Will Smith
Will Smith

Will Smith at Civic Hall, Wolverhampton

7
Civic Hall Saturday, 30 August 2025

Will Smith | Civic Hall, Wolverhampton | 30 August 2025

Rating: 7/10

There’s a specific kind of cognitive dissonance that comes with watching Will Smith open a show with ‘Gettin’ Jiggy Wit It’ in Civic Hall, Wolverhampton on a Bank Holiday Saturday. Part of your brain is still processing the fact that this is actually happening — that the Fresh Prince, the man who hasn’t put out an album in two decades, who spent the better part of three years being the punchline to every awards ceremony joke on the internet, is actually here, mic in hand, grinning like he’s got something to prove. Another part of your brain, the part you didn’t expect to wake up tonight, is already dancing.

The “Based on a True Story” Summer Tour has been building to this. Wolverhampton was the final UK headline date of the run — coming off the back of Brixton, Manchester, Cardiff and Scarborough — and there was a sense in the room that this was either a lap of honour or a goodbye. Possibly both. The Civic Hall is the right size for this kind of occasion: intimate enough that Smith can actually see faces, big enough that it still feels like an event. And for the record, this was his first ever show in Wolverhampton, a fact he mentioned and the crowd received with the kind of disproportionate civic pride that only Midlanders can produce on command.

The setlist leaned hard on nostalgia — which isn’t automatically a criticism — but it was when Smith let the room breathe around the new material that things got genuinely interesting. ‘You Can Make It’, the gospel-inflected single that hit No. 1 on the Billboard Gospel Airplay Chart earlier this year, landed with unexpected weight. It’s easy to be cynical about a redemption arc set to an uplifting chorus, but the song works precisely because it doesn’t try too hard. Stripped of the bombast you’d expect, it sat quietly in the middle of the set and did its job.
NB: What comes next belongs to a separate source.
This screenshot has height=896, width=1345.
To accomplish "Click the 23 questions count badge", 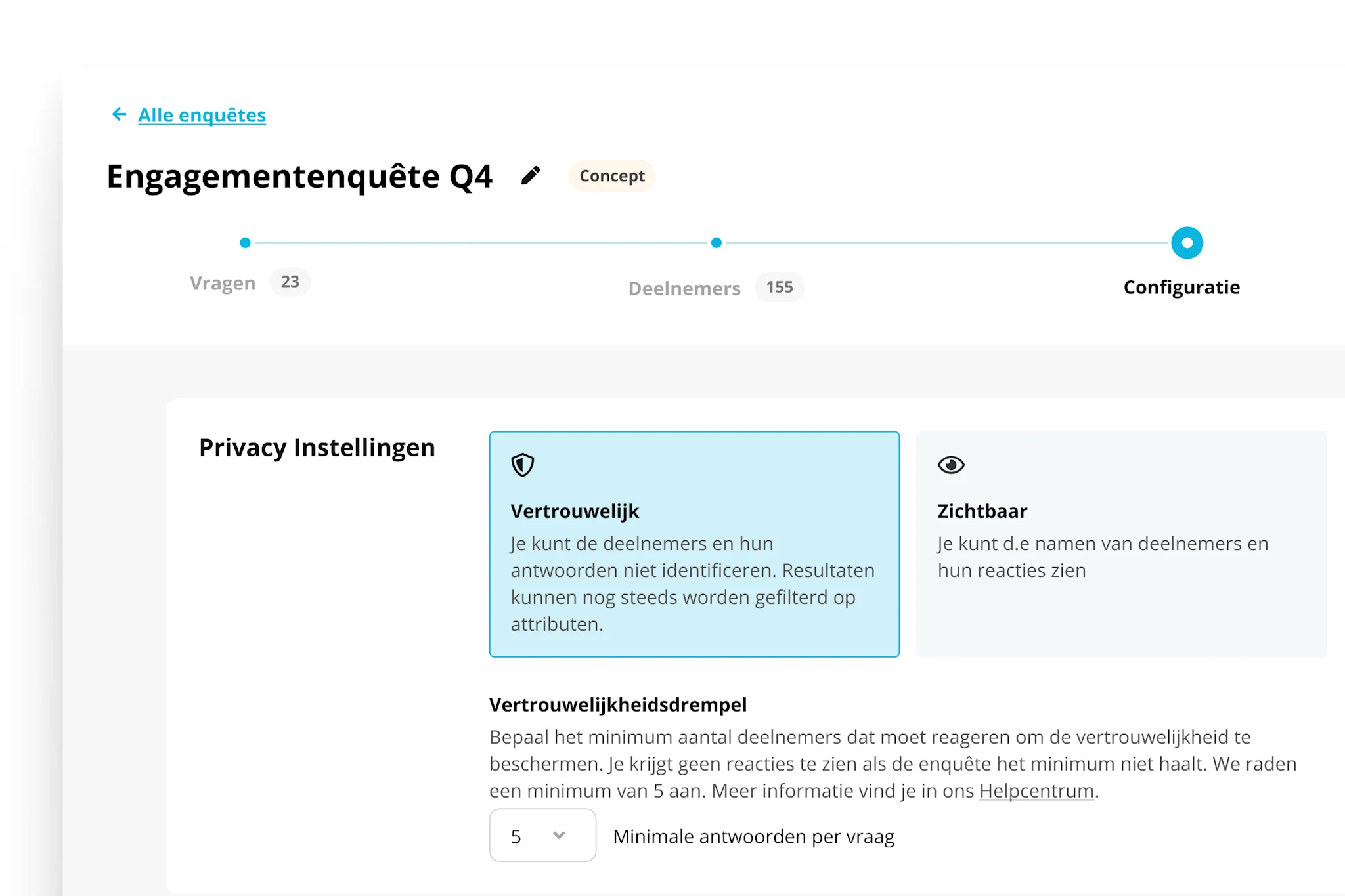I will pyautogui.click(x=290, y=282).
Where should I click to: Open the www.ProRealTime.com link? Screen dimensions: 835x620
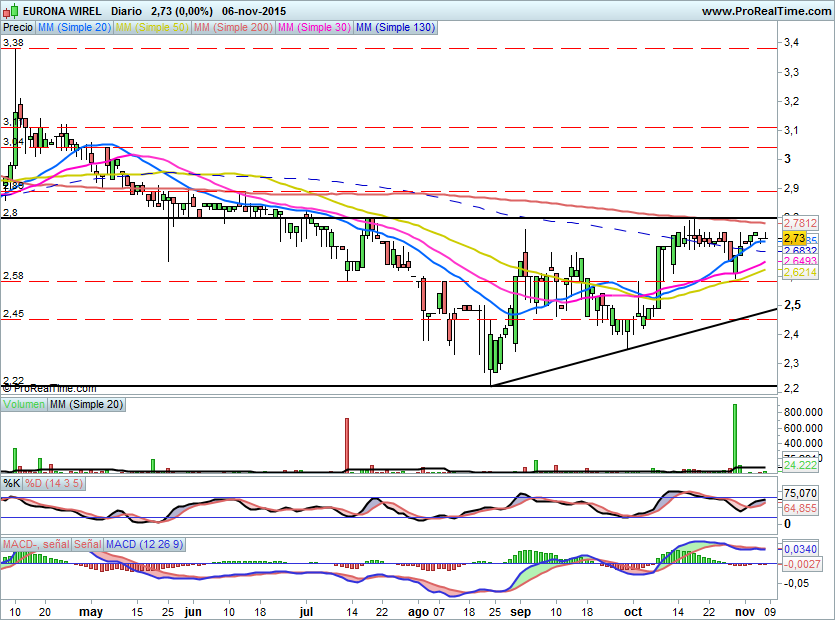(765, 10)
“I didn’t come back to prove nothing — I came back because I wasn’t finished.”

Smith said something like that between songs, the kind of between-song patter that could easily tip into a therapy session but somehow didn’t. It helped that DJ Jazzy Jeff was behind the decks — their chemistry hasn’t rusted. When they moved through the medley section — ‘Jump Around’ bleeding into ‘Apache (Jump On It)’ bleeding into ‘Run’s House’ — it stopped feeling like a gig and started feeling like a block party that happened to have a production budget.

The rougher edges were real, though. ‘Anxiety’, the Based on a True Story cut dealing with his post-Oscars mental state, is a brave piece of work on record, and you respect the decision to play it live. But sandwiched between the nostalgia hits and the tribute to James Avery — a genuinely moving moment, delivered quietly, that earned its applause — it felt like the pacing stumbled. The emotional registers weren’t quite connecting, the set shifting gears without always finding the clutch.

‘Wild Wild West’ got the singalong it always gets, which is both a testament to and an indictment of our collective memory — it’s not a great song, but it’s our not-great song, and the Wolverhampton crowd owned it accordingly. ‘Men in Black’ still slaps in a way that’s embarrassing to admit. And then, right at the end, ‘Summertime’ — which closed the show in the warmest, most disarming way imaginable. It’s a song built entirely out of golden-hour feeling, and on an August Bank Holiday night in the West Midlands, with the room finally fully surrendered to the moment, it landed perfectly.

‘Work of Art’, one of the better cuts from Based on a True Story and proof that Smith can still write a hook, gave the new album its best argument of the evening. It didn’t need to compete with ‘Miami’ or ‘Bad Boys’ — it just did its thing and won a few people over who’d arrived unconvinced. That’s the version of Will Smith you want to see more of: the one who doesn’t explain himself, who just gets on with it.

Whether this constitutes a full artistic rehabilitation or just a very accomplished greatest hits show with a few new chapters bolted on, we’re not entirely sure yet. The Based on a True Story album is better than anyone was ready to admit back in March, but the live show is still working out how much it believes in that material versus how much it relies on the back catalogue to carry the night.

What we can say is this: Will Smith at Civic Hall on a Bank Holiday Saturday, first ever Wolverhampton show, final UK date of the summer — it was stranger, warmer, and more alive than it had any right to be. Sometimes that’s enough.